Kiki

Chapter 6

Kiki (continued)

I sat at the writers’ table at lunch. Clay introduced me to everyone, told them I was his brother and wanted to see how real writers went about their business and that I’d be joining them for the afternoon session.

They didn’t seem to mind, other than the guy who was the head writer. He was older than the others; for the most part they all seemed young to me. In their thirties, probably. But the head guy, whose name was Barnes Cobb, had a lot of gray in his shaggy hair and lines in his long face. When Clay told them I’d be sitting in, Barnes spoke to him. The fact I could hear him speak across the table didn’t seem to bother him at all.

“Uh, Clay. You know the ideas we kick around are private. Some of what we talk about will end up in future scripts, and that has to remain under the covers.”

I expected Clay to back off on my proposed visit. He didn’t. He was the youngest writer at the table from the looks of things, and I thought he probably would defer to Barnes. But instead, he said, “I’ll vouch for him, Barnes. He had the same upbringing I did. He knows how to keep what he hears here to himself. You trust all of us to keep what’s said in the meetings private. We don’t even tell wives, husbands or girlfriends. You trust me, and you can trust Keith, too.”

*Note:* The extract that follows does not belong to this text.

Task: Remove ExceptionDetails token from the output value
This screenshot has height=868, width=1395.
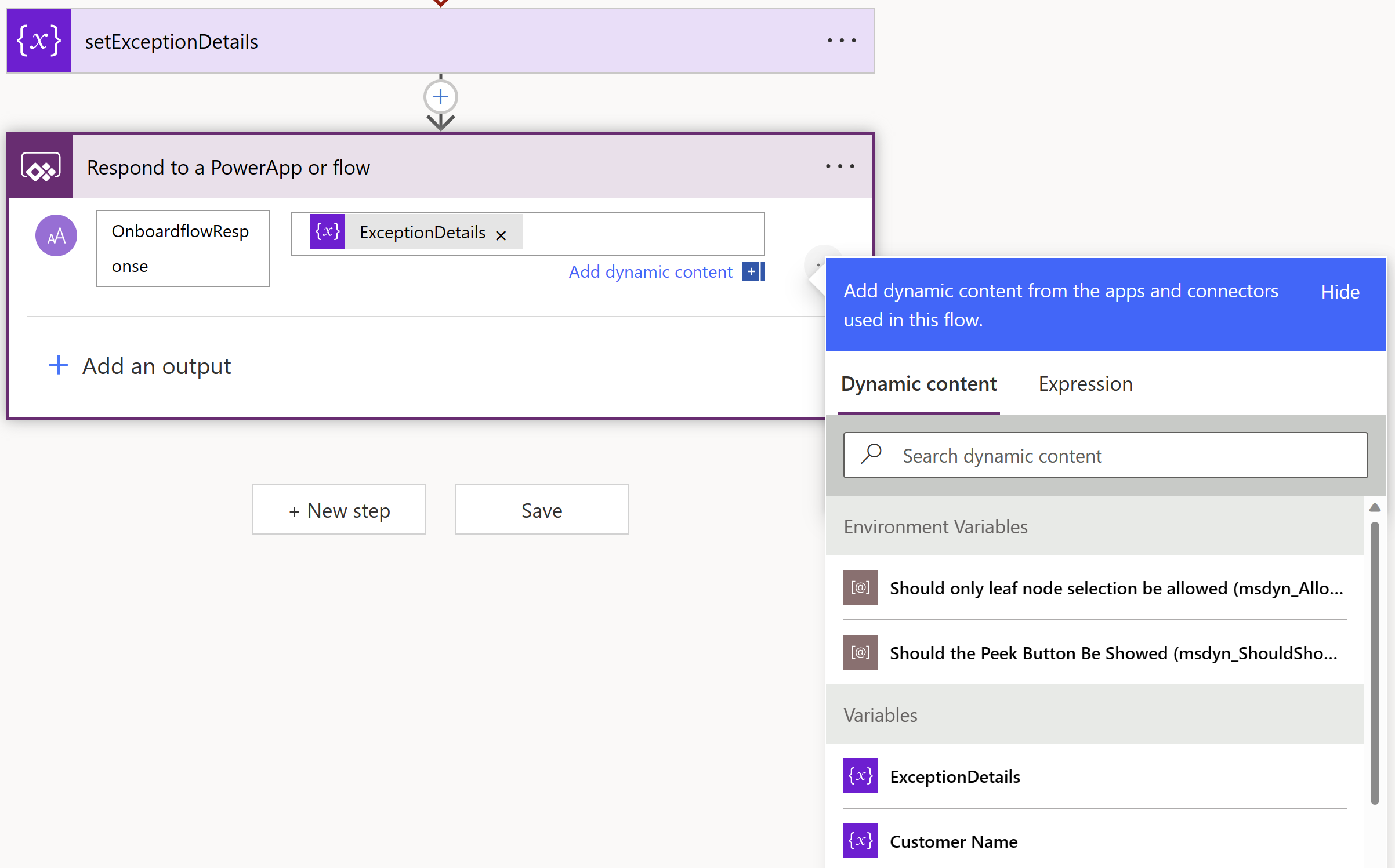Action: click(501, 235)
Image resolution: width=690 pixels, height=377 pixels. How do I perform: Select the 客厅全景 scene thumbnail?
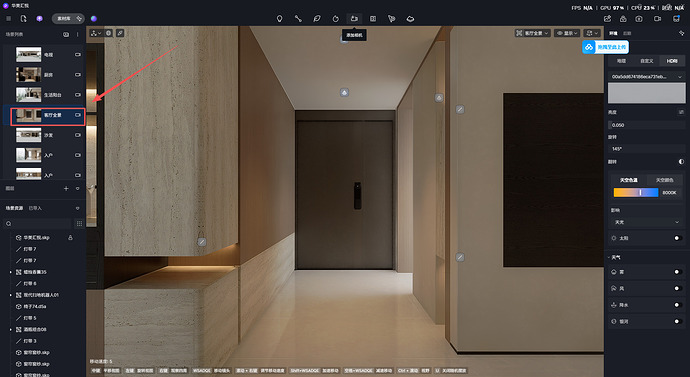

This looked to me like a place for a confrontation, for some drama, but what happened was, Barnes smiled, and said, “I’ll take your word for it, Clay.” And that was that. They ate their lunches, joking back and forth, throwing insults around like confetti, and I could tell it was a tight group.

I ate, too, and stayed with Clay when we walked back to their workroom afterwards.

Another thing I had hoped would be true was that I hadn’t wanted them changing the way they worked, the way they spoke to each other, just because a kid was with them. They sure hadn’t. I heard more casual swear words and sexual references and innuendos during both lunch and the afternoon that followed than I’d ever heard before. It was wonderful! There was a lot of teasing directed at the three writers who were gay, too, and they came back with zingers of their own. No one took offense and the teasing and jokes just flowed.

I was ignored. Funny ideas originated from the chatter, so it was work as well as play, and the laughter was pretty nonstop.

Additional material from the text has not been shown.